* _Data provided_:
------------------------------

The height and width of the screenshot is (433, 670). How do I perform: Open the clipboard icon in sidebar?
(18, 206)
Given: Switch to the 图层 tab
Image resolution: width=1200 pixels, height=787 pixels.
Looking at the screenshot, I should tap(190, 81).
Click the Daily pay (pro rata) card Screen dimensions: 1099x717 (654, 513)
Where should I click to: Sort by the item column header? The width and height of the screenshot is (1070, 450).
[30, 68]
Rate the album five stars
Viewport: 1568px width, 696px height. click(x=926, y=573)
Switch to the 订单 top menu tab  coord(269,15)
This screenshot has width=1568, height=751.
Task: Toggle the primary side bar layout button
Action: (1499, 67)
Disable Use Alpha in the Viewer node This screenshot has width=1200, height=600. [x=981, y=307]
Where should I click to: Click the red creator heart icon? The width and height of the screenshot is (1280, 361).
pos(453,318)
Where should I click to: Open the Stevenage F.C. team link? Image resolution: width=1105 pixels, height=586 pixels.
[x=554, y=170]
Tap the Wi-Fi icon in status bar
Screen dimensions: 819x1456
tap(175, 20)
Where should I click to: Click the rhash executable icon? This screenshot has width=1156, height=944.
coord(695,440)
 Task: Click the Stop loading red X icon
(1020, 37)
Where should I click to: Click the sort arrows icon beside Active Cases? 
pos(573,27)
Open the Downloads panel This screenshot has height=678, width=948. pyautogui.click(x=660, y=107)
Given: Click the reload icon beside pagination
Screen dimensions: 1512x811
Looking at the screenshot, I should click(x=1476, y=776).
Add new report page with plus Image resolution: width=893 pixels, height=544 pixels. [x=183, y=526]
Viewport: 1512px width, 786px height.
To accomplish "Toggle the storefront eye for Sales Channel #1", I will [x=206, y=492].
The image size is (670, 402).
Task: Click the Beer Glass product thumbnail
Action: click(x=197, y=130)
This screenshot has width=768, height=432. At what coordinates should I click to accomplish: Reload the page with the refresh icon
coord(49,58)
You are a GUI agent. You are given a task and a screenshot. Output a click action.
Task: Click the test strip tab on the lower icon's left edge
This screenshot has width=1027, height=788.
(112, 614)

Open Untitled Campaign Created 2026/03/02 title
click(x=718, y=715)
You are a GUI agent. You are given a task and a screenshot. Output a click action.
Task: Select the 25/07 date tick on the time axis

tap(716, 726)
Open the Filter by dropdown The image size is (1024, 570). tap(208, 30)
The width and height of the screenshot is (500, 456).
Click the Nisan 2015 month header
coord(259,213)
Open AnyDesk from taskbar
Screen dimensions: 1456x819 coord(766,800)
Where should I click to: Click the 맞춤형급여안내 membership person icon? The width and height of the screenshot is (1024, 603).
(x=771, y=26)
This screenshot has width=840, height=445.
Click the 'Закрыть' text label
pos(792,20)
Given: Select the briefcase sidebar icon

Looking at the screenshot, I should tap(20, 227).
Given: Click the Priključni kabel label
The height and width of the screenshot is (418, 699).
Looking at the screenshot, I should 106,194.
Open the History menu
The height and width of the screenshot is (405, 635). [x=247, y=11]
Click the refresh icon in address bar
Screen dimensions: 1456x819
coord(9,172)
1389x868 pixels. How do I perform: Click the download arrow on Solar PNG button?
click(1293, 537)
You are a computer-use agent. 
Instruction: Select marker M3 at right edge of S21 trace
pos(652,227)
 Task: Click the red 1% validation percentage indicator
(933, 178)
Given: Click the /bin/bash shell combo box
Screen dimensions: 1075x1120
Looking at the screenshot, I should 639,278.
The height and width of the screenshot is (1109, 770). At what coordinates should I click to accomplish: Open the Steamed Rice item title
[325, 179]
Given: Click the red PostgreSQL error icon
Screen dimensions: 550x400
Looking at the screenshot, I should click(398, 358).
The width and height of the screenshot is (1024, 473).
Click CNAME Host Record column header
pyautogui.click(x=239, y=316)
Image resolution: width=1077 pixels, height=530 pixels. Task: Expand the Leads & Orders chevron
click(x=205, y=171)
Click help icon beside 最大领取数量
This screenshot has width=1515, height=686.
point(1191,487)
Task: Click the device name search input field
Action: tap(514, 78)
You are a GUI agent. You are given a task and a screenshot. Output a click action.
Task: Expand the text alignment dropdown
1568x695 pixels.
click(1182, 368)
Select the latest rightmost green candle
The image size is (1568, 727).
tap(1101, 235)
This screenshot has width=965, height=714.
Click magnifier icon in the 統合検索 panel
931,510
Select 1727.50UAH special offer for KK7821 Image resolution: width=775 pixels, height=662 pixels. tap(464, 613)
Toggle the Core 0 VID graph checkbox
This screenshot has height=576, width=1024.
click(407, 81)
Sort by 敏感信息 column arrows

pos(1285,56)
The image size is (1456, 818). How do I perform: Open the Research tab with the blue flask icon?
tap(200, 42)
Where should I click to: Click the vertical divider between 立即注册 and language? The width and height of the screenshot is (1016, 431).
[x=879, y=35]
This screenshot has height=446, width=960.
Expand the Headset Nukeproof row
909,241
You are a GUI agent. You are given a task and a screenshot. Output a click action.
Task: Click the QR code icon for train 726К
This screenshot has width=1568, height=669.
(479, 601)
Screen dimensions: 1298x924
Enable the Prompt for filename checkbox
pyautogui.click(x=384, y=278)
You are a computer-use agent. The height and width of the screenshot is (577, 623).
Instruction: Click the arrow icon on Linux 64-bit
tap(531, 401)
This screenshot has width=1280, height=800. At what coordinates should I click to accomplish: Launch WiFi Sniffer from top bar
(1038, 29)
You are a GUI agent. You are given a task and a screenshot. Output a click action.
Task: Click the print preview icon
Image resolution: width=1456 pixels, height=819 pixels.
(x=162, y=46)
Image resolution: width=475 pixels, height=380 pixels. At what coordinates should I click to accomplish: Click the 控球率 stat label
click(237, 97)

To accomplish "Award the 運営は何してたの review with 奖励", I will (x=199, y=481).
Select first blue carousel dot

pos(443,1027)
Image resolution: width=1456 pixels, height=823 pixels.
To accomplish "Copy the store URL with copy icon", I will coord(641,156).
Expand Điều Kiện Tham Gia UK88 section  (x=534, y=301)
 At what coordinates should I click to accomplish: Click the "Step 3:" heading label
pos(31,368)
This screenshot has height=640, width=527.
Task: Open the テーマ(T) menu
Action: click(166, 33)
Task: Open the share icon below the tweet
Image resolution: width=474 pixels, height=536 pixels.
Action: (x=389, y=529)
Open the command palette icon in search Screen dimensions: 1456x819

------------------------------

* _Task objective_: Pull out every line of the data above that contains the word "button".

* _Answer to this task_:
Task: Toggle the primary side bar layout button
1389x868 pixels. How do I perform: Click the download arrow on Solar PNG button?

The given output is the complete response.